Edited by Frank R. Shaw, FSA Scot, Greater Atlanta, GA, USA
Email: jurascot@earthlink.net
Patrick Scott writes:
“This previously-unpublished talk about Tam o’ Shanter was one that Ross
Roy gave a number of times, always as far as I recall in a two
part-program along with a power-point talk we had developed about the
early editions of the poem in the Roy Collection. Ross wrote the talk
shortly after he had purchased one of the rare proof sheets or offprints
of the poem that Burns presented to friends and patrons. Towards the end
of the talk Ross describes the proof sheet, and the annotation on it
made by its recipient, the Scottish judge Alexander Fraser Tytler. The
version of the talk given here is from a typescript marked for reading
at the Atlanta Burns Club in December 2003, but Ross also spoke on the
same topic for a special Burns session at the Eighteenth-Century
Scottish Studies Society meeting in Charleston, SC, April 2003, and
again more informally at the Charles Bascombe Shaw Scottish Heritage
Symposium at St. Andrew’s College, Laurinburg, North Carolina, in March
2005. He never revised the talk for publication, perhaps because he had
written about the poem more extensively in 1979 for his edition of the
Alloway Manuscript in his Scottish Poetry Reprint Series. Much of the
talk was deliberately introductory, covering background material about
the poem that, in Ross Roy’s words, ‘was already known and available to
the searcher.’ The final section, however, contains his first discussion
of Tytler’s annotation, and it seems worth rescuing, as the issues it
raises have since been discussed more fully by other scholars.”
Tam o’ Shanter:
A Talk at the Atlanta Burns Club, December 3, 2003
by
G. Ross Roy
Robert Burns grew up at a
time when there was widespread belief in the supernatural in rural
Scotland, and from what he had heard as a child and his own creative
genius he produced an immortal poem. “Tam o’ Shanter” has been classed,
along with Scott's “Wandering Willie's Tale” and Stevenson's “Thrawn
Janet” and “The Tale of Tod Lapraik,” as one of four great tales of
diablerie in Scottish literature.
In his famous
autobiographical letter to Dr. John Moore of August 1787, Burns mentions
a maid of his mother's who as “remarkable for her ignorance, credulity
and superstition” and who had: “the largest collection in the country of
tales and songs concerning devils, ghosts, fairies, brownies, witches,
warlocks, spunkies, kelpies, elf-candles, dead-lights, wraits,
apparitions, cantraips, giants, inchanted towers, dragons and other
trumpery.—This ... had so strong an effect on my imagination, that to
this hour, in my nocturnal rambles, I sometimes keep a sharp look-out in
suspicious places; and though nobody can be more sceptical in these
matters than I, yet it often takes an effort of Philosophy to shake off
these idle terrors” (Letters, I: 135). Of course Burns was writing with
tongue in cheek, but the fact that he mentions these matters shows that
he had the supernatural in his mind almost three years before he wrote
his masterpiece.
There is a long history
of witch, and to a lesser extent warlock, trials in Scotland, and while
Americans tend to think of the Salem trials, the last person to be put
to death as a witch in Scotland was in the early eighteenth century. The
last European to be put to death was in Germany in the 1770s. Unlike the
fairies of other societies the supernatural beings of Scotland all mean
harm to humans; among them one finds goblins, brownies, spunkies,
kelpies and banshees. All of the spirit beings are allied with Satan,
who himself looms large in Scottish folklore.
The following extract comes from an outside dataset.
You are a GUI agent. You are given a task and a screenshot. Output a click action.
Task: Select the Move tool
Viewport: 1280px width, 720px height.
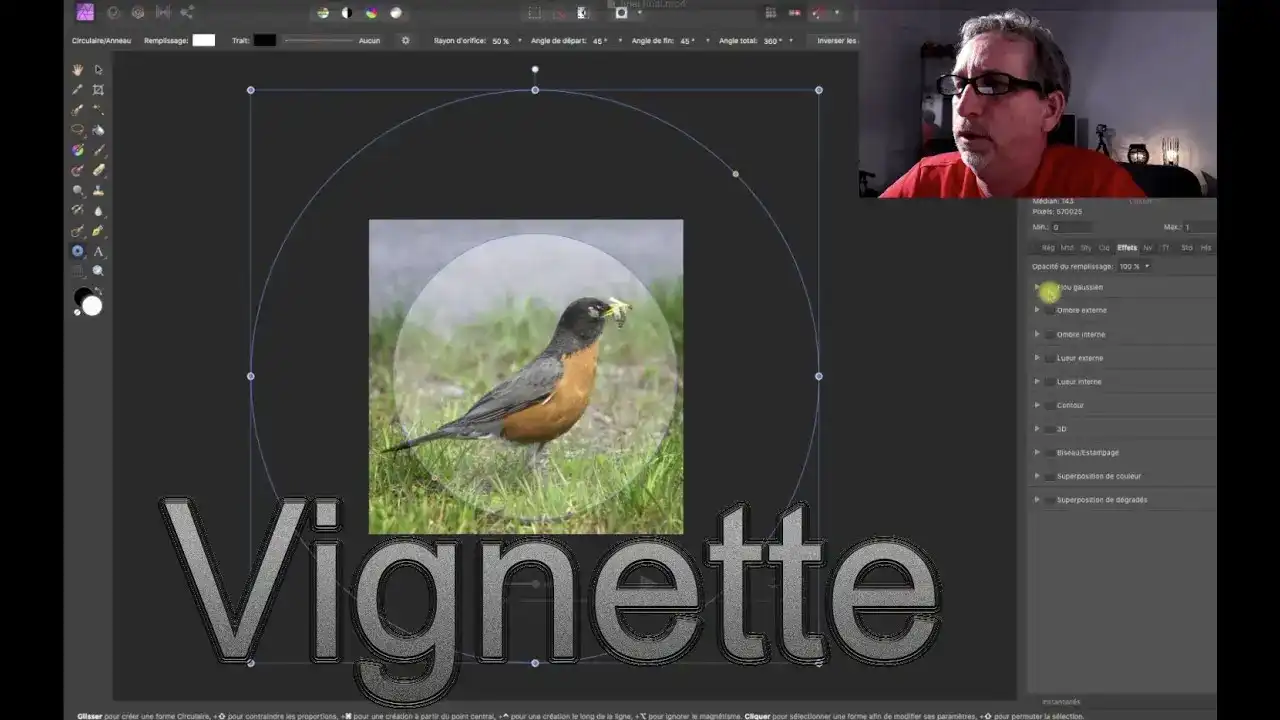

When Burns met Captain Francis Grose (1731-91) in 1789, the latter was
already known as the author and illustrator of the six-volume
Antiquities of England and Wales (1773-1787). Burns mentioned to his
friend Mrs. Frances Dunlop in July of 1789 that Grose was gathering
materials for the Antiquities of Scotland, which were to appear in two
volumes, in 1789 and 1791 (Fig. 1). Burns wrote about Grose: “As he has
made his headquarters with Captn. Riddell, my nearest neighbour, for
these two months, I am intimately acquainted with him.... I have to the
best of my recollection of the old buildings ... in the County, given
him an Itinerary thro’ Ayr-shire” (Letters, I: 423).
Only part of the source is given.